Jack Ablin, chief investment officer at BMO Global Asset Management, said he was "hopeful" about 2016, but listed a litany of possible problems, ranging from low commodity prices to still-high equity valuations and the Federal Reserve's move to lift interest rates.
"There are risks out there and the problem is the market isn't cheap, so it's going to take bad news hard if we get it," he said.
Wall Street appeared heading for another year of gains through August when a stretch of turbulence in Chinese equity markets ignited a global sell-off, pushing the S&P 500 below 1,900.
Stocks subsequently steadied, but trade was choppy in December, with weakness in oil prices often spurring equity selling.
Energy stocks were by far the laggard among industrial sectors, falling nearly 24 percent for the year, according to preliminary figures from S&P Capital IQ.
Sectors with gains included consumer discretionary, up 8.4 percent, and health care, up 5.2 percent after a wave of merger announcements, it said.

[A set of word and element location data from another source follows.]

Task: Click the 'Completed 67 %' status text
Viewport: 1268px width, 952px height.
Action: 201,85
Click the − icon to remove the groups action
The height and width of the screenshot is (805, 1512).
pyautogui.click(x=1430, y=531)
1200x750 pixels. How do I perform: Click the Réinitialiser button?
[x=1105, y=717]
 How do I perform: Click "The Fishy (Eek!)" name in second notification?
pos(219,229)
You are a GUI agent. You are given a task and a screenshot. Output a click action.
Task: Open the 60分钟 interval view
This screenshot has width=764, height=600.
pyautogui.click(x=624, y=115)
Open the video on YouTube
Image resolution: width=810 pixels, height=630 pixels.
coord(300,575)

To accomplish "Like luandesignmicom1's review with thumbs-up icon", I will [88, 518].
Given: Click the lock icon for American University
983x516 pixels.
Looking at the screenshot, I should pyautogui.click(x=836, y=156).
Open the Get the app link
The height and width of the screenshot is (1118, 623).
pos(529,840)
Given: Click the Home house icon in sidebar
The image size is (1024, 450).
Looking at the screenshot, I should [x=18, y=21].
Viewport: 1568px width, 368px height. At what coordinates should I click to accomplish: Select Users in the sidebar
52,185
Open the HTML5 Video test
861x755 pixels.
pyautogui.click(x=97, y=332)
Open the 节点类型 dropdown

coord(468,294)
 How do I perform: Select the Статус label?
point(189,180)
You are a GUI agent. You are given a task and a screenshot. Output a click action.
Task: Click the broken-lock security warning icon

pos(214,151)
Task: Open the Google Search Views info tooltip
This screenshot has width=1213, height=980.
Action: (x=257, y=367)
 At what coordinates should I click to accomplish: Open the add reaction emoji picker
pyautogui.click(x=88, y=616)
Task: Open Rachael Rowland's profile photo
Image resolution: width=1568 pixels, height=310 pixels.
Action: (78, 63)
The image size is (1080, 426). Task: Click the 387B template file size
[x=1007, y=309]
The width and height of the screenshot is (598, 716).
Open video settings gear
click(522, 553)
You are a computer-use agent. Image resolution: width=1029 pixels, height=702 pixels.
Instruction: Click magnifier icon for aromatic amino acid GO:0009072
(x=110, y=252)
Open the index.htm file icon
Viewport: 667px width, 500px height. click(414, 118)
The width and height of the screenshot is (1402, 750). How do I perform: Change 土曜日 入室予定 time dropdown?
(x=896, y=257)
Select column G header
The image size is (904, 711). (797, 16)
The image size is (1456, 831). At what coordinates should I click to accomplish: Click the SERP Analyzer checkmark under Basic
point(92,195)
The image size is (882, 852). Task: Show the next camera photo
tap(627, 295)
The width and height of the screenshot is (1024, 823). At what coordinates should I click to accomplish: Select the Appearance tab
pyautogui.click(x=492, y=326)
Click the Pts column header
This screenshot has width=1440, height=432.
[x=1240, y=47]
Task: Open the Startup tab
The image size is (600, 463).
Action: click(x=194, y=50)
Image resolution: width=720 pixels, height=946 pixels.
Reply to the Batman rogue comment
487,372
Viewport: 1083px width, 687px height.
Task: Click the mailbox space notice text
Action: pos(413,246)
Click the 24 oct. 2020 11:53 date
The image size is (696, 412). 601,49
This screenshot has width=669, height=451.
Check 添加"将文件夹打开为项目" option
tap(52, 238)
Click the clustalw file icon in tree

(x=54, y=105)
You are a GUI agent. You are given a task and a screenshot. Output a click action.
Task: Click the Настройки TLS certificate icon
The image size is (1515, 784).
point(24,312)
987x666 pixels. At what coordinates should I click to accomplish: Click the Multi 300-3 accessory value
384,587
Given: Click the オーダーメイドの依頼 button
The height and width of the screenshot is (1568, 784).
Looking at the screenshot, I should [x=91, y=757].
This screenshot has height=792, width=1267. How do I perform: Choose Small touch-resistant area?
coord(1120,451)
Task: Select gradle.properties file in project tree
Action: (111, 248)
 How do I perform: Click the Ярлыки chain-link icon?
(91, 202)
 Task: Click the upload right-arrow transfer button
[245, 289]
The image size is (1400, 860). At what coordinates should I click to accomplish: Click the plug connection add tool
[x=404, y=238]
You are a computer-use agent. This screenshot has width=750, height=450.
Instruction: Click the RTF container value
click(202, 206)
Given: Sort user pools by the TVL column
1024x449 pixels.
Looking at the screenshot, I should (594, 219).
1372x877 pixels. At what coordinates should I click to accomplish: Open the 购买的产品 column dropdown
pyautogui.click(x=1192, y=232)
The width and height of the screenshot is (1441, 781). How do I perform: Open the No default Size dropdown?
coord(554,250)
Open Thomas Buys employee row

The flashiest gains came from technology companies like Netflix and Amazon, with respective jumps of 134 percent and 118 percent as they posted strong growth. That contrasted sharply with older companies like Procter & Gamble, Caterpillar and Macy's that saw revenues drop.
"2015 was a year where revenues were evasive and investors were attracted to companies that were able to grow their top line," Ablin said.
"That's the problem: for every Amazon, there's probably a half dozen Macy's that are down dramatically."